STUDY TEXT:
Overall, community journalists clearly showed they were open to reporting and learning more national and global issues like the delivery of COVID-19 vaccines, intellectual property and equitable access and distilling it to what it means for their communities. Yet, the lack of resources remains a barrier, while community journalists struggle to be taken seriously by provincial and national government communication officers and independent experts.
— AfricanAlliance (@Afri_Alliance) March 22, 2021
Additionally, community journalists also shared why they find it difficult to write on COVID-19 vaccine and equitable access. Issues such as reluctant editors not knowing enough about intellectual property laws were the keys challenges that were raised. The general trust deficit between media and government also makes it difficult for journalists, in general, to get information out of government. But community journalists are particularly disadvantaged.
A community journalist based in Western Cape said: “The reason our own government doesn’t trust us as the media and its own citizens is that they know that they are busy lazing around and doing all the wrong things.”
Health-e News’ citizen journalists have been consistently and fearlessly reporting on COVID-19, for example:
- Childhood obesity to rise rapidly in the coming years, where obesity is mentioned as a common COVID-19 risk factor.
- Funds diverted for the COVID-19 relief effort left thousands of learners without sanitary pads, where our citizen journalist links COVID-19 to equitable access to menstruation product access.

PROBLEM REQUIREMENTS: Retype the stretch from "- Funds diverted" through "menstruation product access." in the text on community journalists covering COVID-19.

DATA LISTING:

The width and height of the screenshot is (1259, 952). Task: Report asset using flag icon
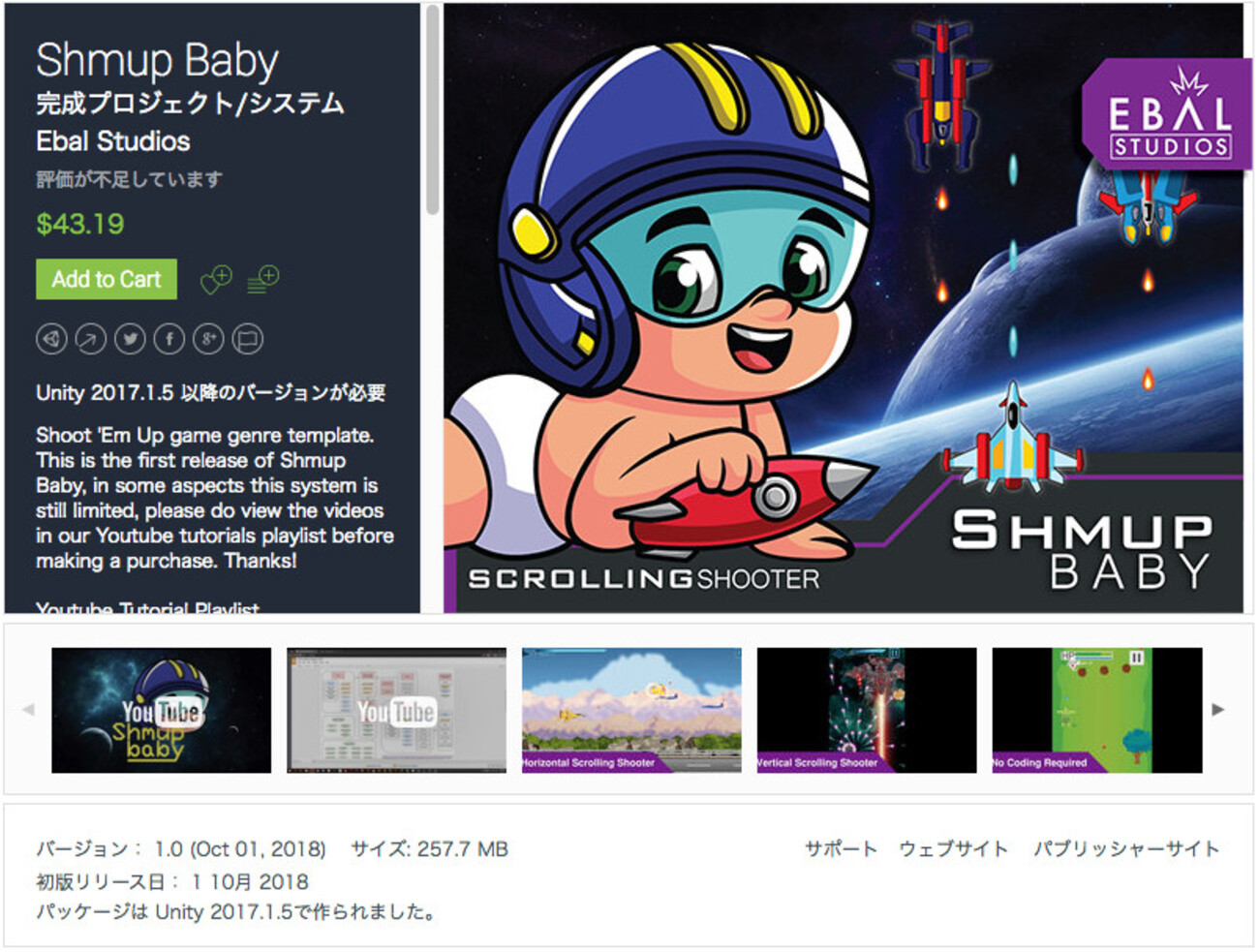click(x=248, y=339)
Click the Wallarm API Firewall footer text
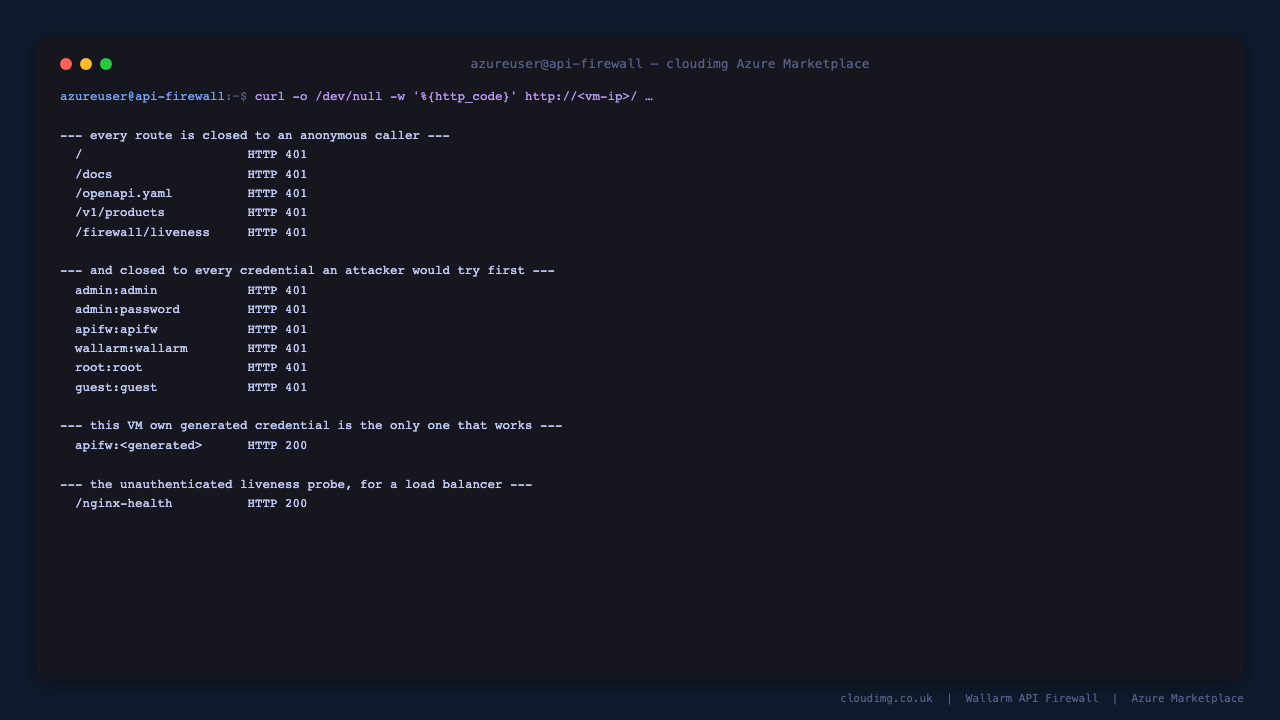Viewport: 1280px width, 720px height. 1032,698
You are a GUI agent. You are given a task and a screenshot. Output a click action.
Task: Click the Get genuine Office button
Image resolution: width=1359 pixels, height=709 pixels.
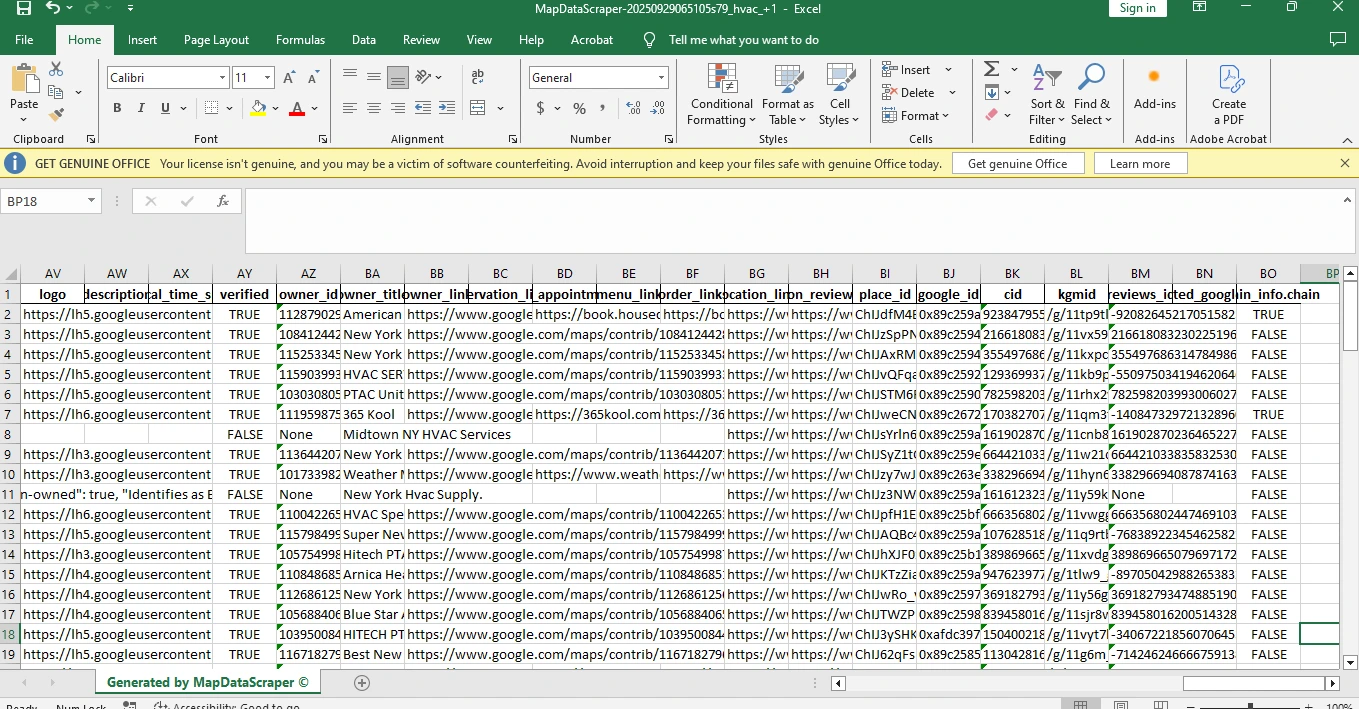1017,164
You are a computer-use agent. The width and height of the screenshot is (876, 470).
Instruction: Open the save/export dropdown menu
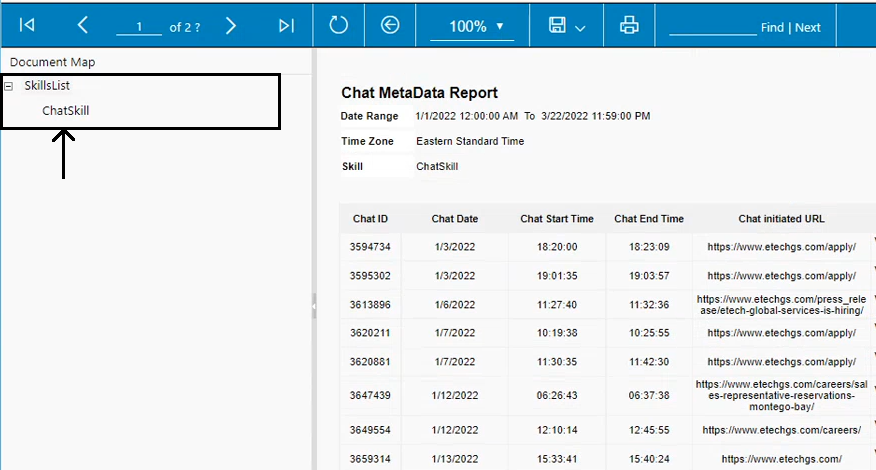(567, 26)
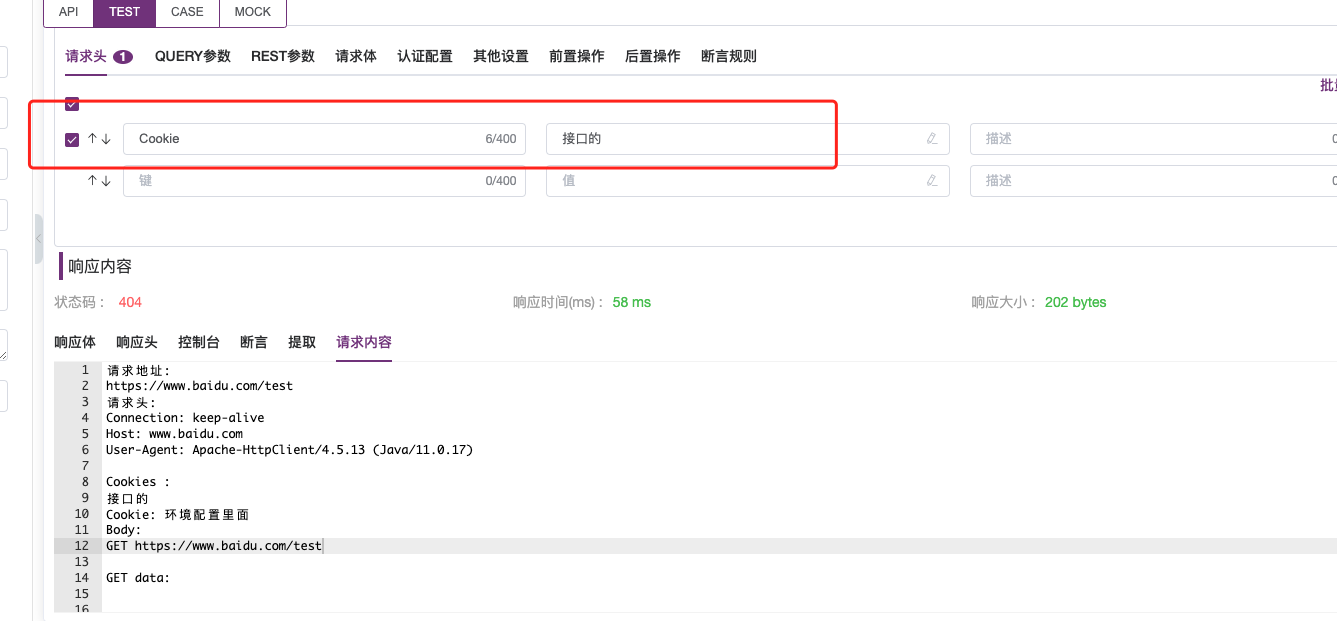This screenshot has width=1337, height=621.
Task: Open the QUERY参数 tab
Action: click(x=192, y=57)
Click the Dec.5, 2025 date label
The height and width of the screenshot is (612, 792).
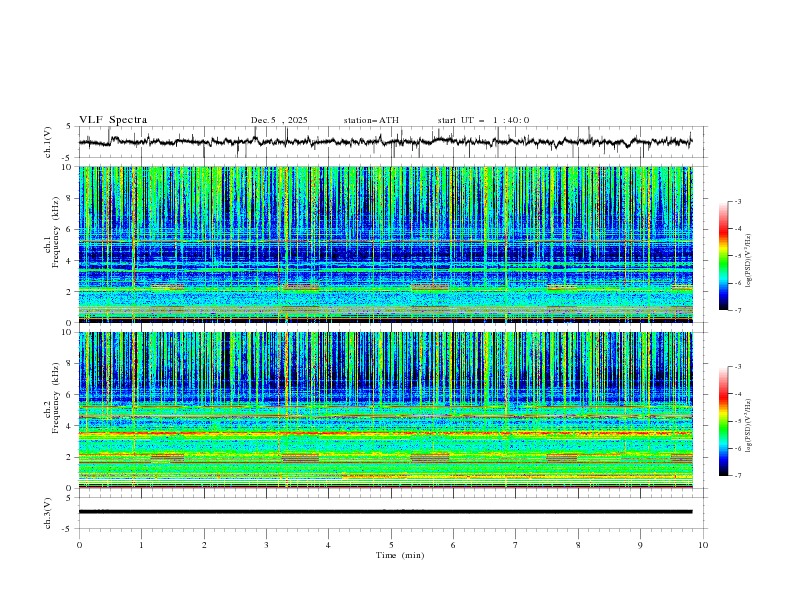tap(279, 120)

RESULT:
- Funds diverted for the COVID-19 relief effort left thousands of learners without sanitary pads, where our citizen journalist links COVID-19 to equitable access to menstruation product access.